Astronomical Advisory: How the date of Easter is determined
PARI astronomers point out that at 6:29 a.m. EDT on Monday, March 20 the Sun, in its annual path around the sky, crosses the celestial equator on its way north for the spring. Of course, we realize it is not really the Sun that is moving but rather the Earth as it orbits the Sun each year. But, from our vantage point on the Earth, it appears to us that the Sun is moving along a path through the zodiac constellations. This path, called the ecliptic, crosses the celestial equator at two points on opposite sides of the sky. The point at which the Sun crosses heading north for the spring is called the spring or vernal equinox.

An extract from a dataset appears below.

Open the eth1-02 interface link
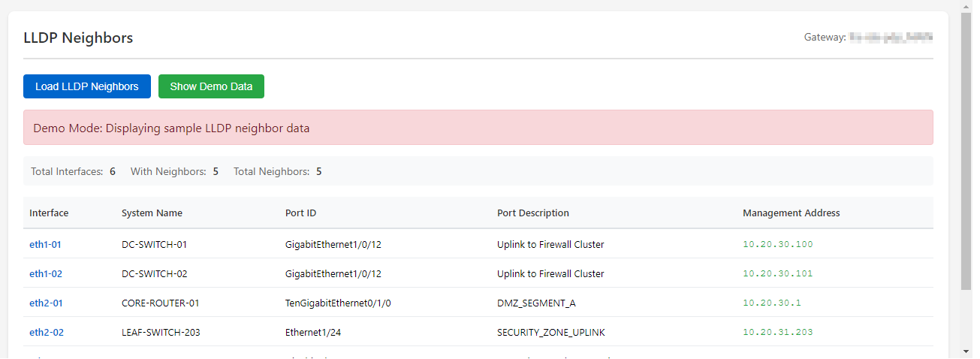 (46, 273)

The first day of spring has always held great significance for calendar makers. In fact, until recent times, the year actually began, not on January 1, but on March 25, which was an approximation to the first day of spring. (Ask your family genealogist what this does in determining the date of birth of great-great-grandpa or grandma.) The vernal equinox historically has been used to determine the date of Easter. In simple terms Easter occurs on the first Sunday following the first full moon that occurs on or after the day of the vernal equinox. In 2017 the vernal equinox is on March 20 and the first full moon after that is on Tuesday, April 11. Thus, Easter this year is the next Sunday, April 16.

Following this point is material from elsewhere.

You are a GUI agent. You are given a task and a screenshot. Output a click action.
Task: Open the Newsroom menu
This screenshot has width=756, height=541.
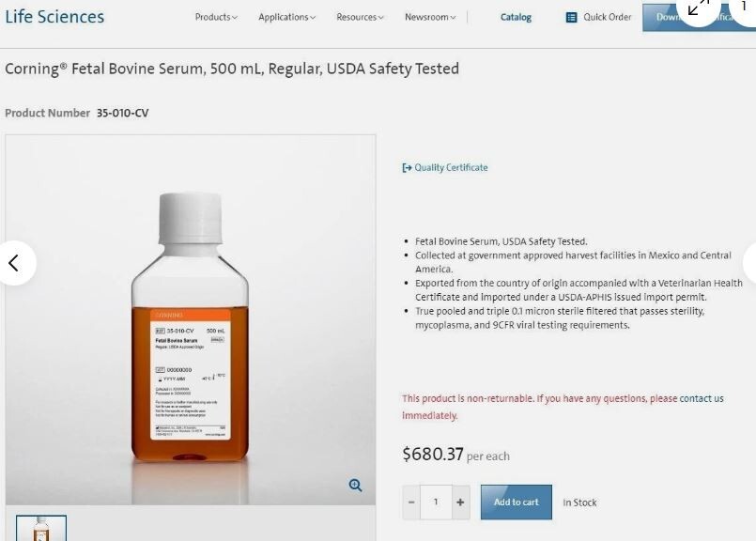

While this rule works in most years, things are not always so simple. The western Christian churches don’t actually use the precise astronomical dates of the vernal equinox and full moon. Rather they use what is called the ecclesiastical moon, determined from tables, and fix the vernal equinox at March 21. Under these rules Easter can occur as early as March 22 or as late as April 25. Not only that, the eastern churches have a variety of rules some going back to the ancient Julian calendar rather than the Gregorian calendar developed in 1582 under the direction of Pope Gregory XIII. Thus, it is possible that Easter could occasionally occur on other than the date determined by the astronomical vernal equinox and full moon.